Complex content parsing

Combined parsers

In situations, when particular content type is unknown before parsing, you can create combined parser, which allows you to use multiply different parsers transparently. E.g. some server usually returns JSON, but in cases of server errors it returns HTML pages with some text. Then:

from pyanyapi.parsers import CombinedParser, HTMLParser, JSONParser


class Parser(CombinedParser):
    parsers = [
        JSONParser({'test': 'test'}),
        HTMLParser({'error': 'string(//span)'})
    ]

>>> parser = Parser()
>>> parser.parse('{"test": "Text"}').test
Text
>>> parser.parse('<body><span>123</span></body>').error
123

Another example

Sometimes different content types can be combined inside single string. Often with AJAX requests.

{"content": "<span>Text</span>"}

You can work with such data in the following way:

from pyanyapi.decorators import interface_property
from pyanyapi.parsers import HTMLParser, JSONParser


inner_parser = HTMLParser({'text': 'string(.//span/text())'})

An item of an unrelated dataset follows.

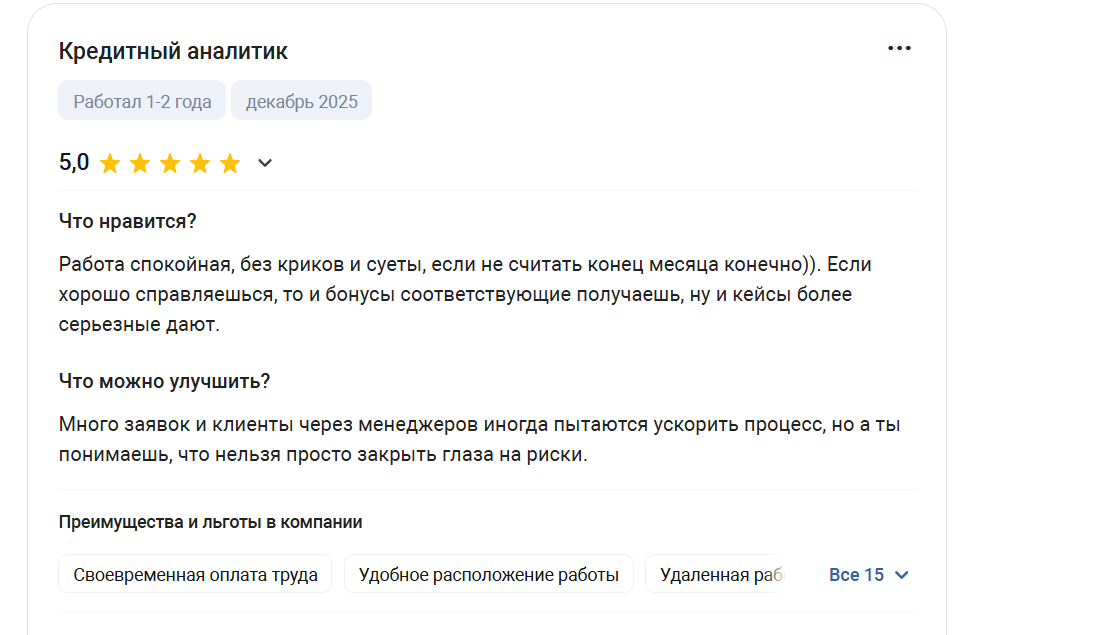Expand rating details chevron beside stars
This screenshot has height=635, width=1107.
click(x=265, y=164)
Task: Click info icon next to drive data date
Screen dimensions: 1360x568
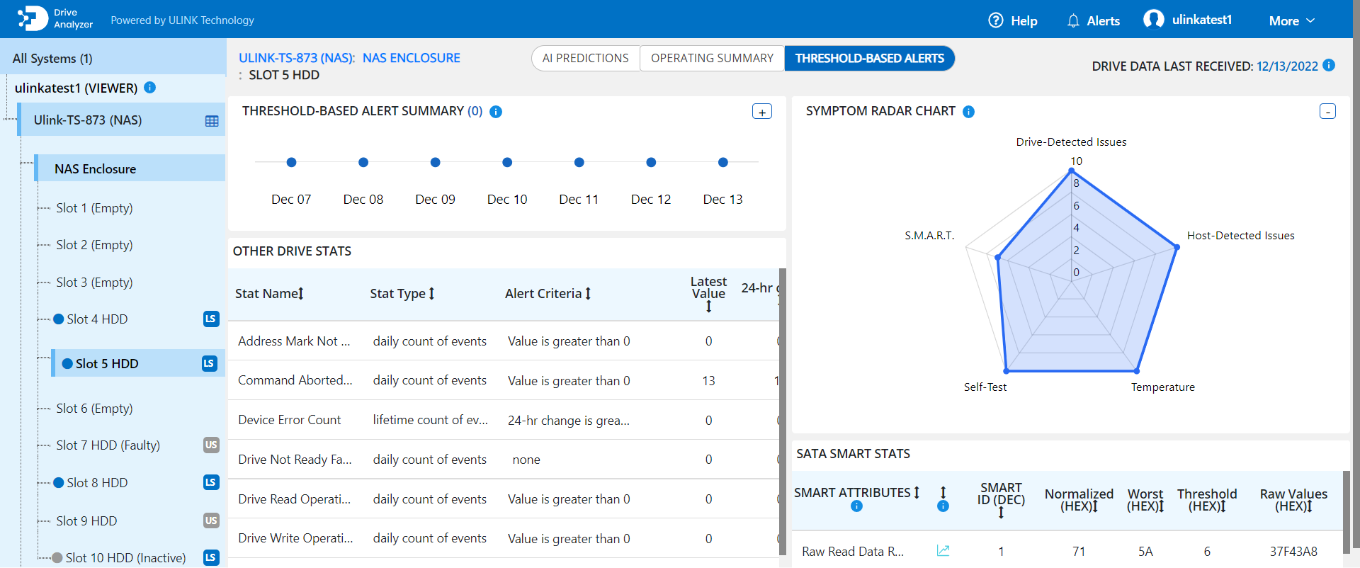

class AJAXParser(JSONParser):
    settings = {'content': 'content'}

    @interface_property
    def text(self):
        return inner_parser.parse(self.content).text


>>> api = AJAXParser().parse('{"content": "<span>Text</span>"}')
>>> api.text
Text

Now AJAXParser is bundled in pyanyapi, but it works differently. But anyway, this example can be helpful for building custom parsers.